* _Exercícios propostos_
(A) Traduza para o inglês a seguinte frase do texto sobre as supermodelos: "A real traição, contudo, veio dentro do próprio setor."
(B) Prossiga com o texto sobre as supermodelos, escrevendo a continuação a partir do ponto em que ele termina.

-------- Texto apresentado

Apesar do fato de essas mulheres, sem exceção, serem naturalmente belas, elas começaram a personificar a ideia de hipocrisia, com frequência associada à moda. Além disso, como negociavam com sua aparência e enriqueciam pelo simples fato de “serem bonitas”, isto era considerado moralmente corrupto. Finalmente, e ironicamente, à medida que “a realidade” das suas vidas se tornava pública devido à maior exposição na mídia (casamentos que não deram certo, carreira no cinema fracassada, etc.), o simples fato de serem humanas funcionava contra elas.

A real traição, contudo, veio dentro do próprio setor. Na edição da Vogue de março de 1996, um artigo intitulado “Supermodelos, a continuação”, promovia quatro “rostos” novos e mais jovens, que procuravam manter-se distantes das suas colegas mais experientes. Embora todas as entrevistadas concordassem que as supermodelos tiveram um papel importante no setor da moda (e do qual elas agora se aproveitavam), nenhuma delas queria ter seu nome associado a um comportamento de prima-dona ou a uma autopromoção vazia.

----------------
-------- Dados fornecidos

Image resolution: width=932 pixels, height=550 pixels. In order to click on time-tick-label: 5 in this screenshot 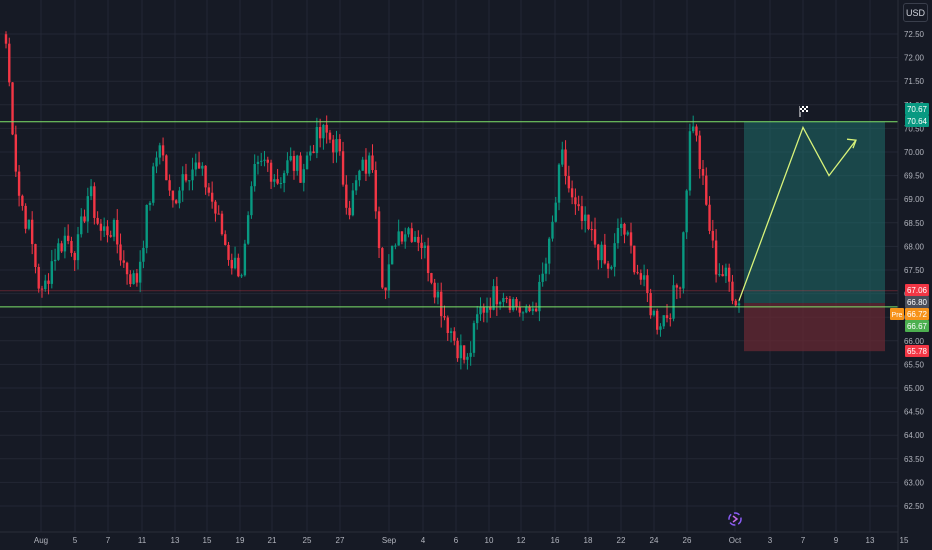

----------------

* _Gabarito_
(A) The real betrayal, however, came from within the industry itself.

(B)
Mais alinhadas com a realidade e com os pés na terra, davam a impressão de que não permitiriam que o valor de mercado da sua beleza subisse à cabeça. Para mim, talvez o mais nítido sinal de que o reinado das supermodelos havia realmente terminado foi quando Anita Roddick, fundadora da The Body Shop, lançou uma campanha muito bem sucedida “de propaganda honesta” em 1998, com a frase: “Existem três bilhões de mulheres que não se parecem com supermodelos e apenas oito que sim”.

Embora a campanha tenha obtido um amplo apoio e mudado o destino de Anita Roddick, acho uma pena que tal lógica tenha colocado ostensivamente as oito mulheres mais bonitas e bem sucedidas do mundo contra o resto.